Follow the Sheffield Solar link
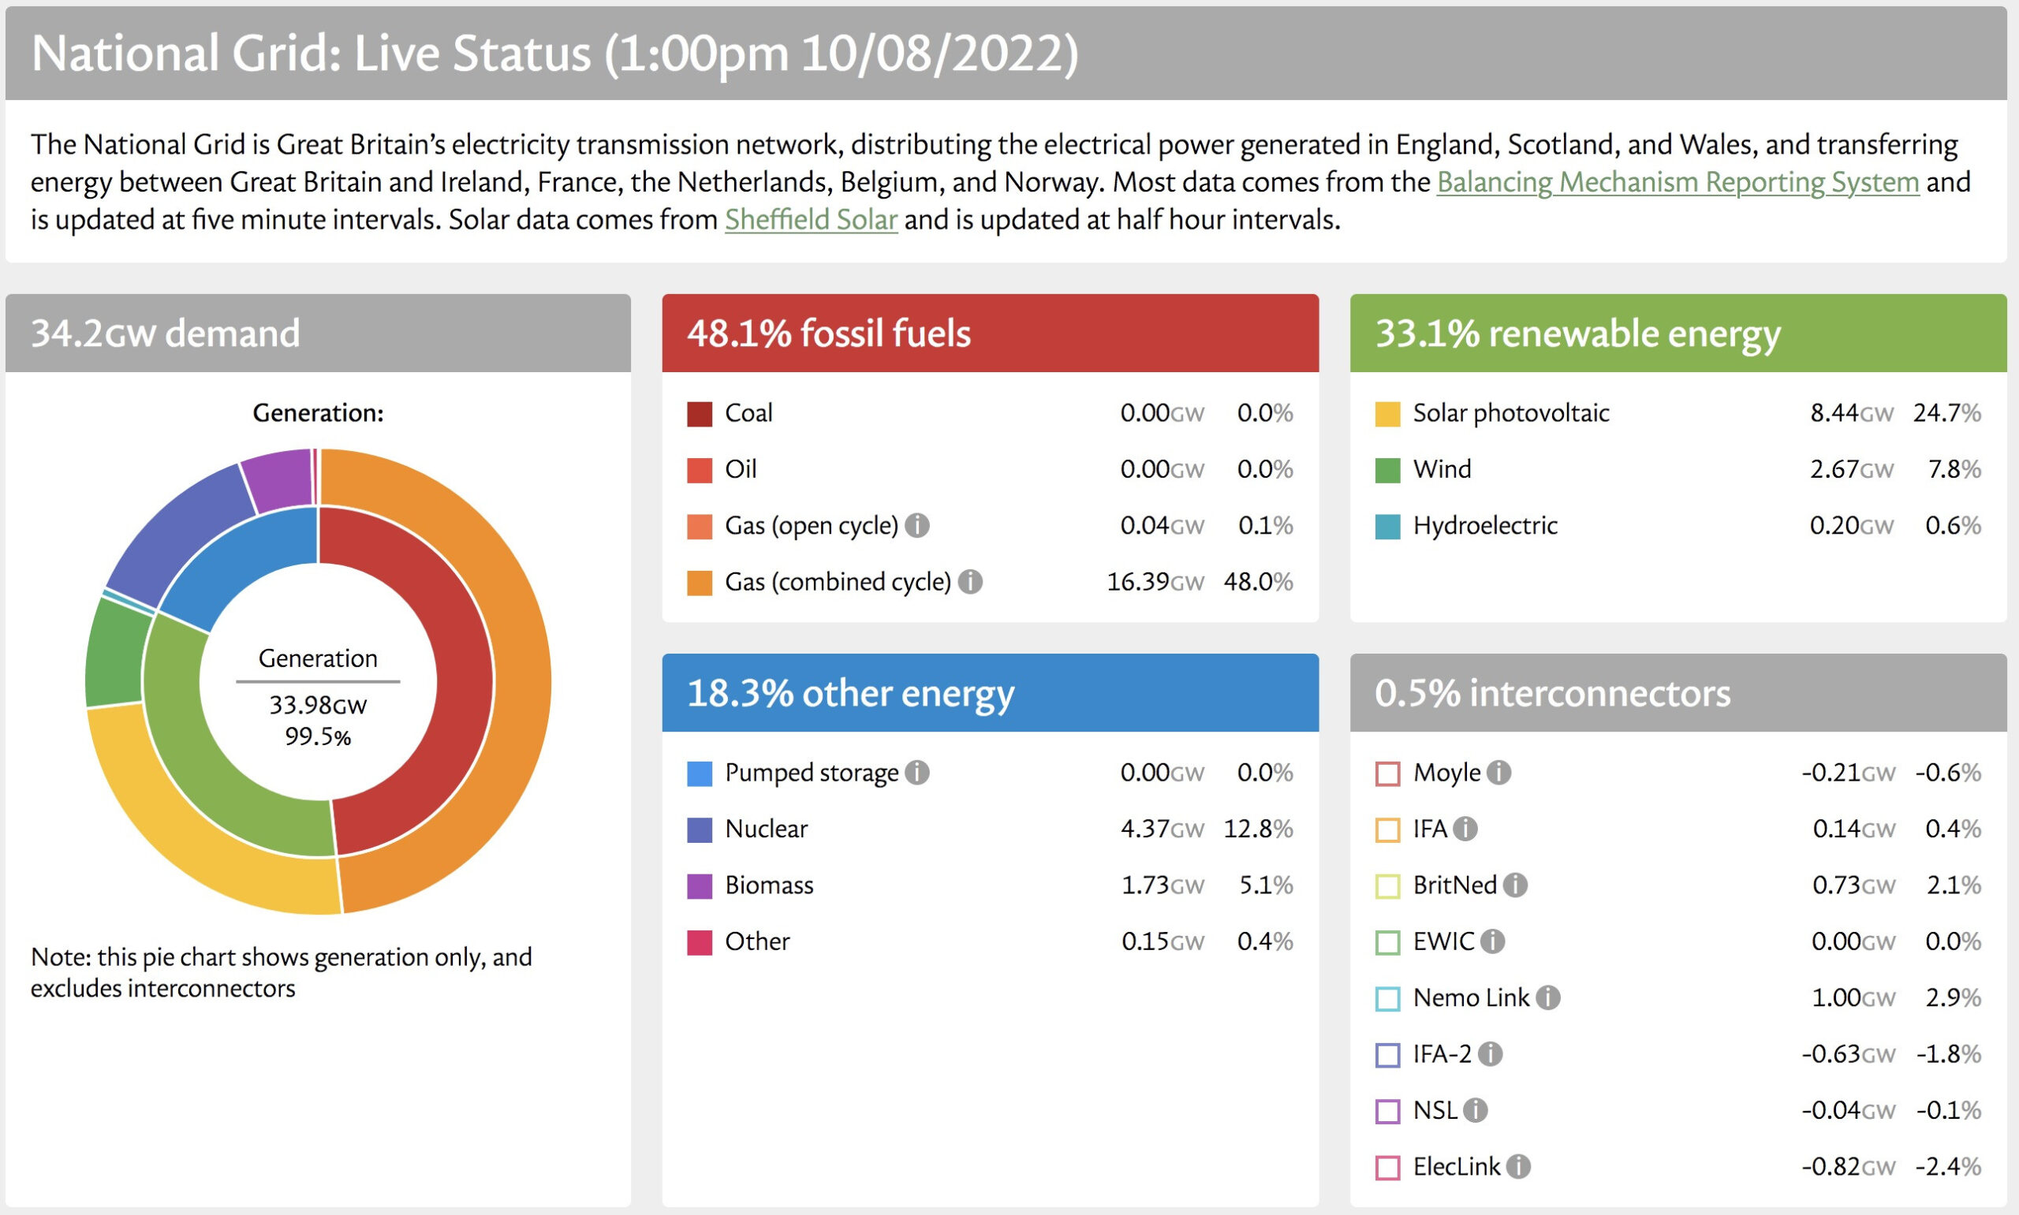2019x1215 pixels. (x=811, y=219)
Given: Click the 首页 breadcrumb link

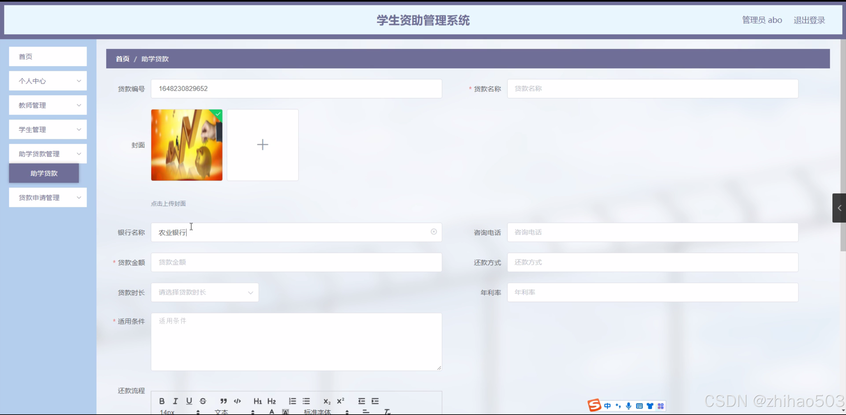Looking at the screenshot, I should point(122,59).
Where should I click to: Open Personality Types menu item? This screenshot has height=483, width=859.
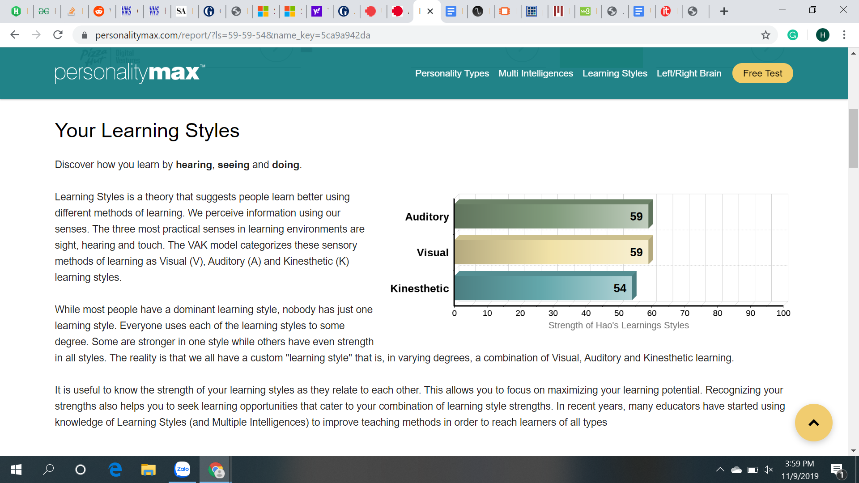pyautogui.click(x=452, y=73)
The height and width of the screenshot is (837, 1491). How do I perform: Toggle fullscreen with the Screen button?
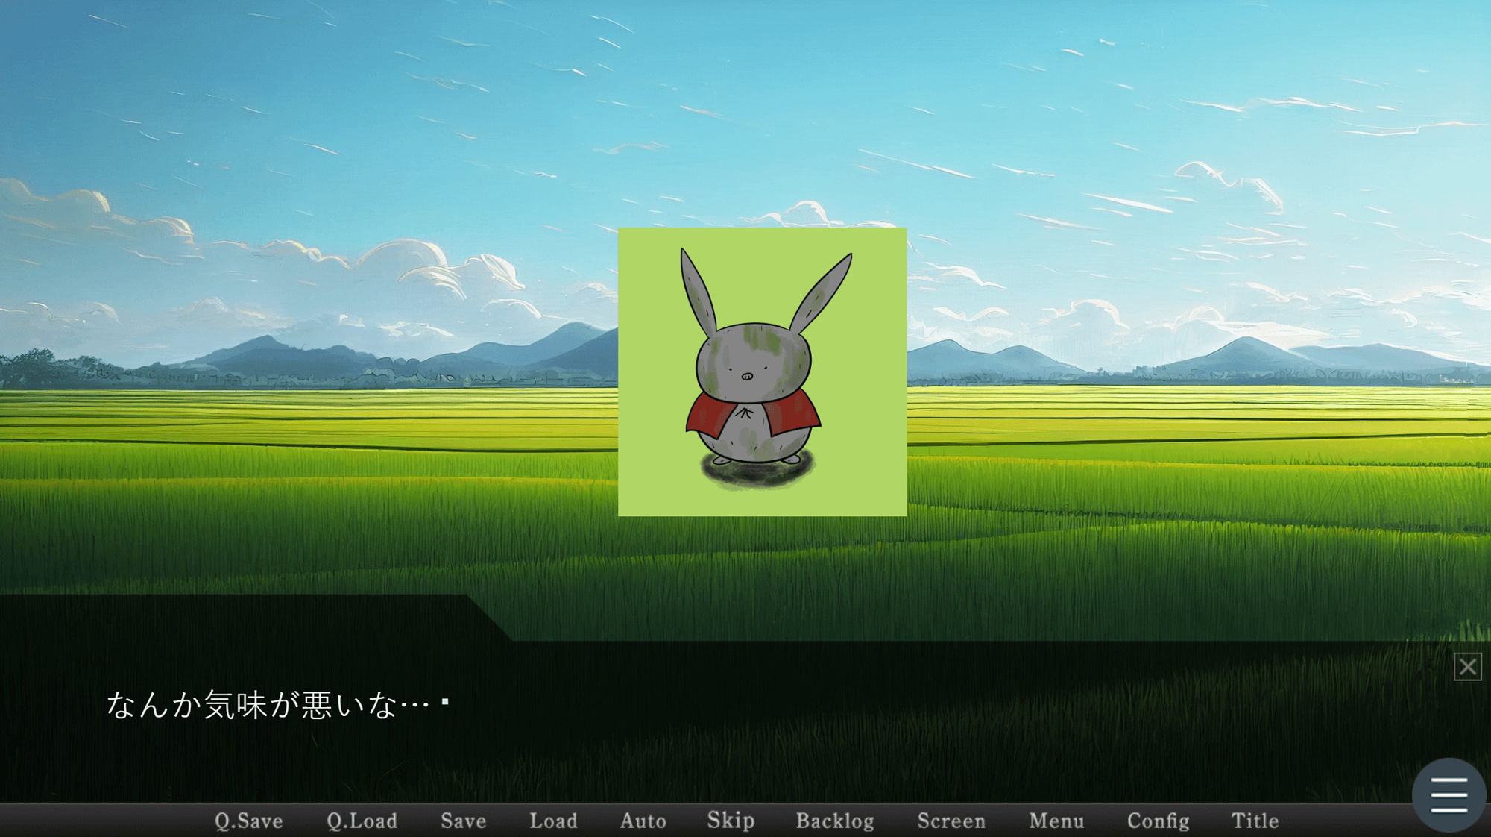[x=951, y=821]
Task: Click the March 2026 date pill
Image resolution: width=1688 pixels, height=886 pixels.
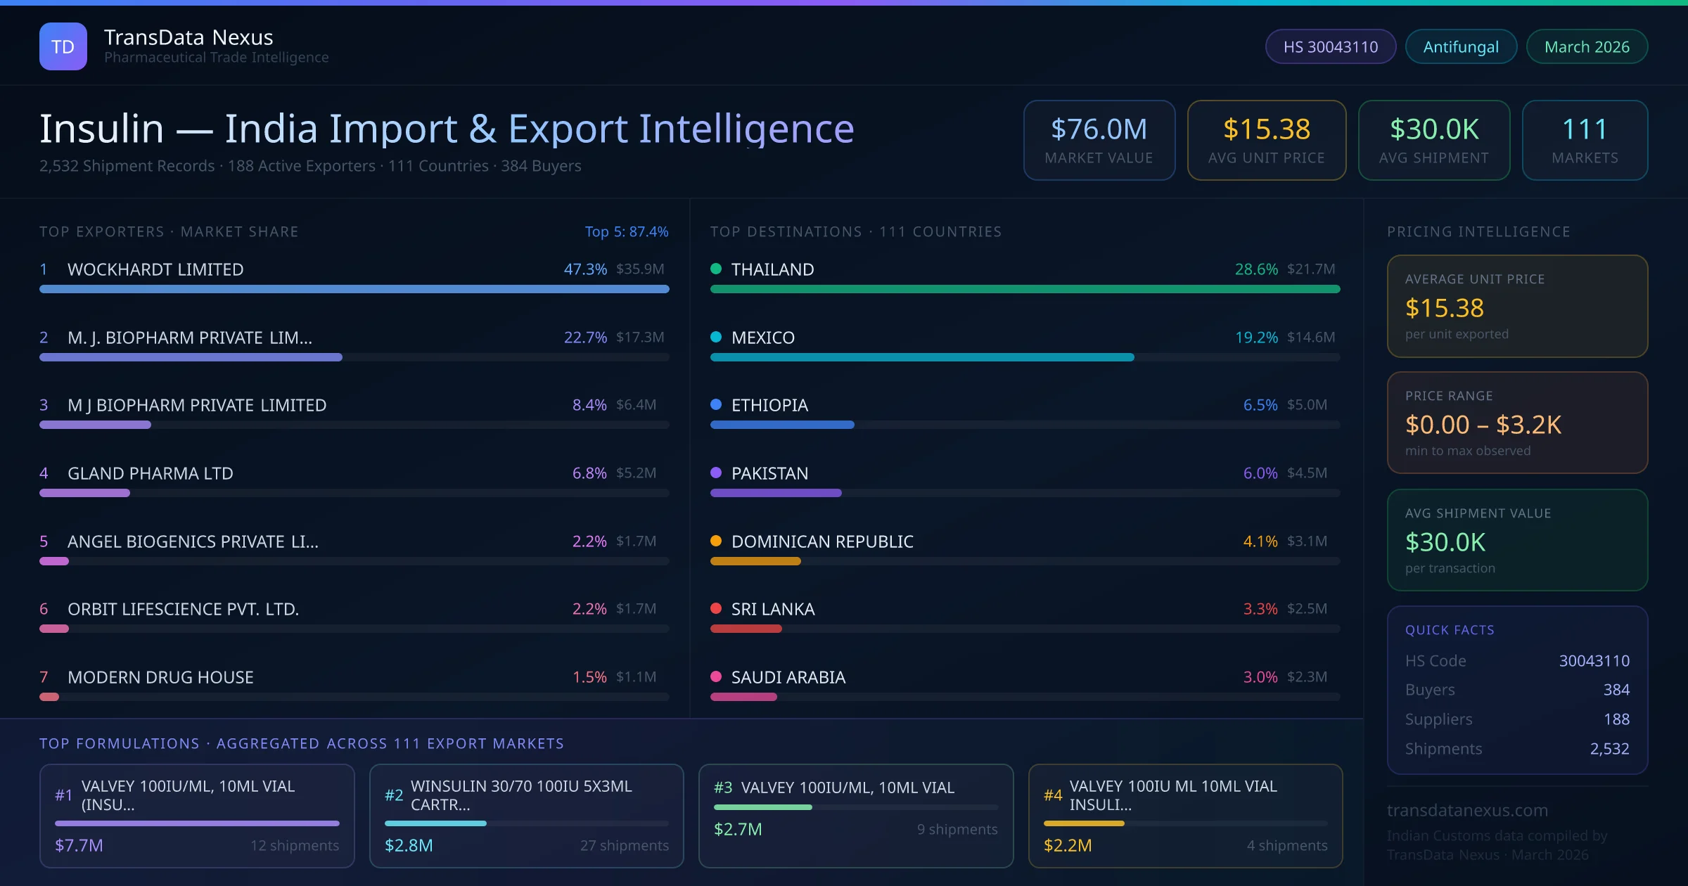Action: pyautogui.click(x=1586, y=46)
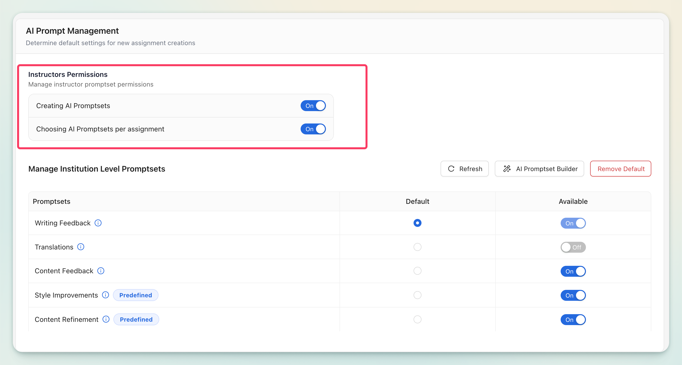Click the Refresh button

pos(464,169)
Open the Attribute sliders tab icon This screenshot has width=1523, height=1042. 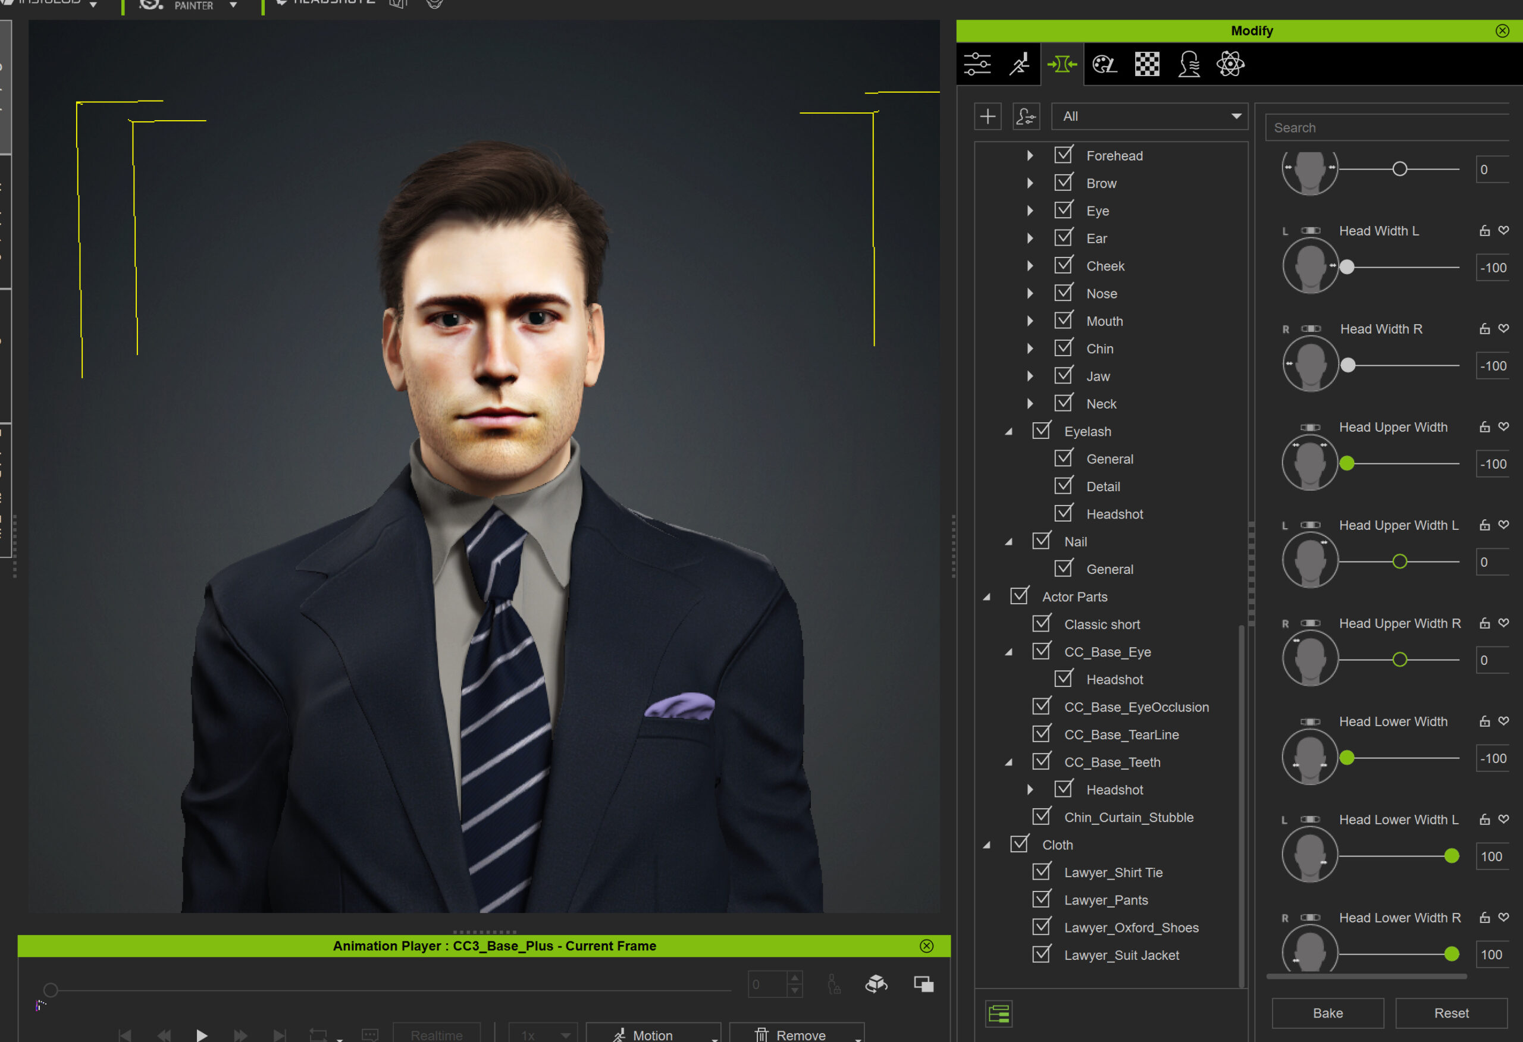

--------------------------------

■ **Description of the task**
Without copying any picture, write out all of the material exactly as it reads.

■ **Worked solution**
Follow the Sheffield Solar link
2019x1215 pixels. (x=811, y=219)
Given: Click the 首页 breadcrumb link

Looking at the screenshot, I should point(122,59).
Where should I click to: Open Personality Types menu item? This screenshot has height=483, width=859.
pyautogui.click(x=452, y=73)
The height and width of the screenshot is (837, 1491). How do I perform: Toggle fullscreen with the Screen button?
[x=951, y=821]
Task: Click the March 2026 date pill
Image resolution: width=1688 pixels, height=886 pixels.
Action: pyautogui.click(x=1586, y=46)
Click the Refresh button

pos(464,169)
Open the Attribute sliders tab icon This screenshot has width=1523, height=1042. 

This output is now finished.